Shouldn't a float be able to handle any value from an int?

unsigned int: 0 to 4,294,967,295  
float 3.4E +/- 38 (7 digits) 

Wiki:

The advantage of floating-point representation over fixed-point (and

integer) representation is that it can support a much wider range of values.

Any insight would be helpful, thanks.

http://msdn.microsoft.com/en-us/library/s3f49ktz%28VS.80%29.aspx

+3  A: 

As you note in your question, the float only takes 7 digits, as opposed to the 10 digits in INT_MAX. I believe this would be the reason to give a C4244 warning at this conversion.

You
@You: Yes I did see that, however, based on where the decimal is, shouldn't we be able to represent larger numbers, even thought there are less digits?
Tommy
@Tommy: You may want to read http://en.wikipedia.org/wiki/Floating_point to learn more about how floating point values are represented, in particular the way the bits are divvied up between mantissa and exponent.
JaredReisinger
@Tommy - float can handle the range, but will lose precision (ie., you'll lose some of the least significant digits). That's a loss of data, so the warning is appropriate.
Michael Burr
e.g., try storing both 4_000_000_000 and 4_000_000_001 in your floats, and see what value they have.
sarnold
Ok, I get it now, thank you.
Tommy
+3  A: 

While float supports a wider range of values than unsigned int, it does so with less accuracy. Floats have a 23-bit mantissa which, as you posted, is only about 7 decimal digits. unsigned ints support over 9 decimal digits.
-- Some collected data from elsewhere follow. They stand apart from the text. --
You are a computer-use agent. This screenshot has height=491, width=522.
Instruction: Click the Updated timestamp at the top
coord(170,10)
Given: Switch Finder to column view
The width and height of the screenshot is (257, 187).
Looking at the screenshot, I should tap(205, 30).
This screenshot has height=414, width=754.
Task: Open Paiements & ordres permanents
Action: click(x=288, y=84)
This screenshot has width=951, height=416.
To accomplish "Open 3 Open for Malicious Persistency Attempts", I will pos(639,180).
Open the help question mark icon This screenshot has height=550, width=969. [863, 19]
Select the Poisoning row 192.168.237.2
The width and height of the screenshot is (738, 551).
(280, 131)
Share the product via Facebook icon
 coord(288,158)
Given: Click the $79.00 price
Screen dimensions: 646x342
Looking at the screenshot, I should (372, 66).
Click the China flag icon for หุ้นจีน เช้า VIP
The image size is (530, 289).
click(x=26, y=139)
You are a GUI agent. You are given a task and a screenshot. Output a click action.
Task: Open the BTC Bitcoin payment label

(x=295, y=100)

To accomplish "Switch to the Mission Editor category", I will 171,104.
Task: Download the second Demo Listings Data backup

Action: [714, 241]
Suggestion: use double, not float.

Edit: Actually, I retract that suggestion; floating-point and integer data types are fundamentally different and are not directly convertible. What integer value do you expect to get for Single.MaxValue? For Single.NegativeInfinity? Explaining why you want to convert from float to int would be helpful.

Dour High Arch
@Dour... I tihnk he's converting the other way; from int to float. Still, knowing *why* would certainly help.
JaredReisinger
+3  A: 

'unisigned int' and 'float' both use 32 bits to store values. Since a float has a larger range, it necessarily sacrifices some precision. This means that there are some unsigned int values that cannot be accurately represented in a float. MSDN provides some more details.

JaredReisinger
+2  A: 

From wikipedia:

Single precision, called "float" in the C language family, and "real" or "real*4" in ? Fortran. This is a binary format that occupies 32 bits (4 bytes) and its significand has a precision of 24 bits (about 7 decimal digits).
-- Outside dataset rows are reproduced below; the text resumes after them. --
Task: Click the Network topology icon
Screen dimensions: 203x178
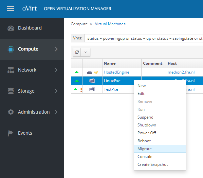Action: (x=11, y=70)
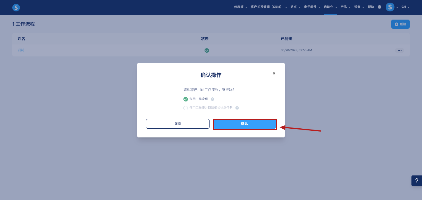This screenshot has height=200, width=422.
Task: Open the 电子邮件 menu
Action: coord(312,7)
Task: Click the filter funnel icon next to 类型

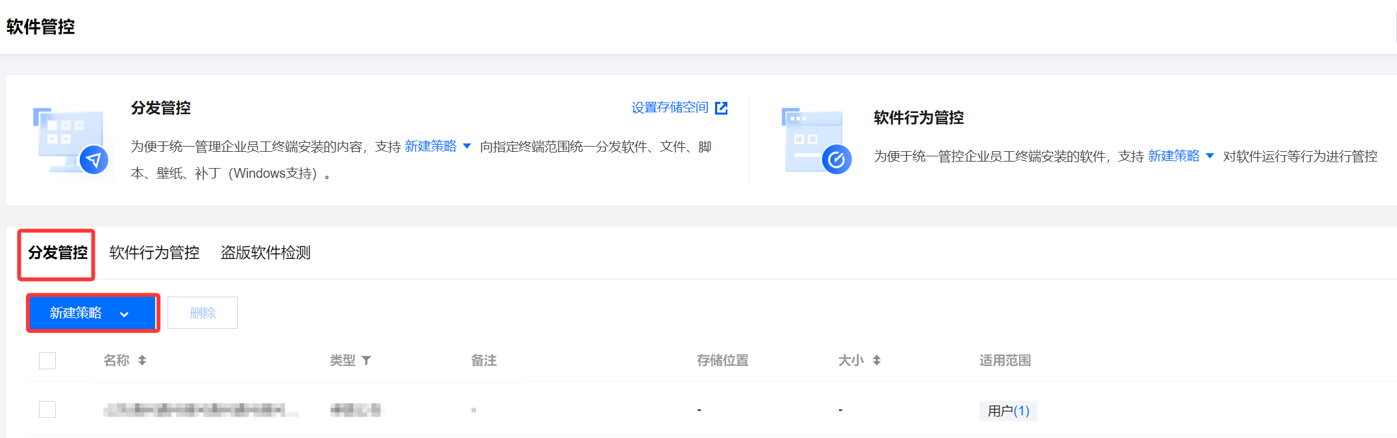Action: click(366, 360)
With an int having 32 bits (generally) and a float having 32 bits (with part reserved for the exponent), there are a lot of int values that can't be exactly represented by the floating point type.

sje397
+1  A: 

try this to understand the situation

float f = 0.0f;
while (f < (INT_MAX-1))
   f++;

and you'll see that this is really an infinite loop on systems where int is 32 bits or less.

What will be interesting is to break into the infinite loop and see what the value is for f such that f == f + 1

franji1
The limit is exp(2, 24), because float only has 24 significant bits. `printf("%f\n", float(1<<24)+1)` prints an even number which is obviously wrong.